**Exercise objective**
Reproduce word for word the part of the passage below on housing during the health emergency that opens with the words containing "And that too" and closes with "health crisis ends.".
* Start Passage shown *
But it also noted, “We continue to work with stakeholders, advocates, and our colleagues in government to address housing issues that unfold over the course of this public health emergency."
And that too will be crucial in the days ahead.
The coalition letter insists, “It is critical that any forbearance for homeowners is enacted together with protection for tenants, so that no vulnerable residents are forced from their homes or burdened with unsustainable housing debt when the public health crisis concludes.”
After all, those jobs that just disappeared aren’t all going to come back once the health crisis ends.
It’s also important to acknowledge the potential burden of delayed rental payments on landlords, not all of whom have deep coffers or federally-backed loans to give them temporary protection from foreclosure under the stimulus. The state should consider ways to shore up landlords who lack such financing.
Rental assistance programs, which did get a boost in the federal stimulus bill, will likely also need more state funds. Programs like RAFT (Rental Assistance for Families in Transition), which provide emergency rental assistance to prevent homelessness, did get a $5 million appropriation in the last emergency-funding bill here. But more will be needed in the days ahead.
There is no shortage of good will on Beacon Hill these days, even as lawmakers labor under a mountain of logistical difficulties to get things done. But there can be few higher priorities during these turbulent times than making sure people who are being told to stay home will still have one.
* End Passage shown *
* Start Dataset section *
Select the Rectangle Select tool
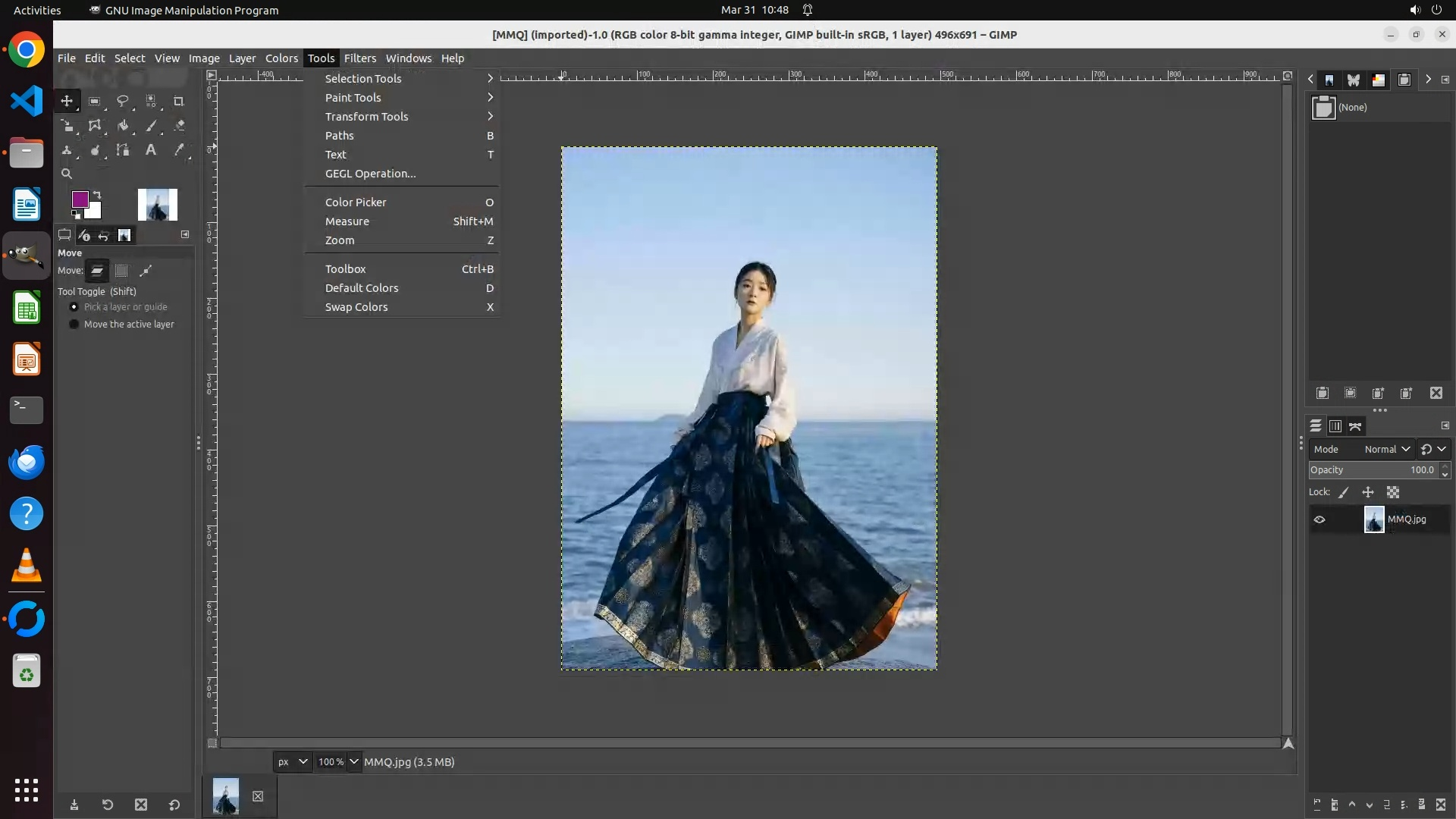The height and width of the screenshot is (819, 1456). (95, 101)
* End Dataset section *
**Result of the task**
And that too will be crucial in the days ahead.
The coalition letter insists, “It is critical that any forbearance for homeowners is enacted together with protection for tenants, so that no vulnerable residents are forced from their homes or burdened with unsustainable housing debt when the public health crisis concludes.”
After all, those jobs that just disappeared aren’t all going to come back once the health crisis ends.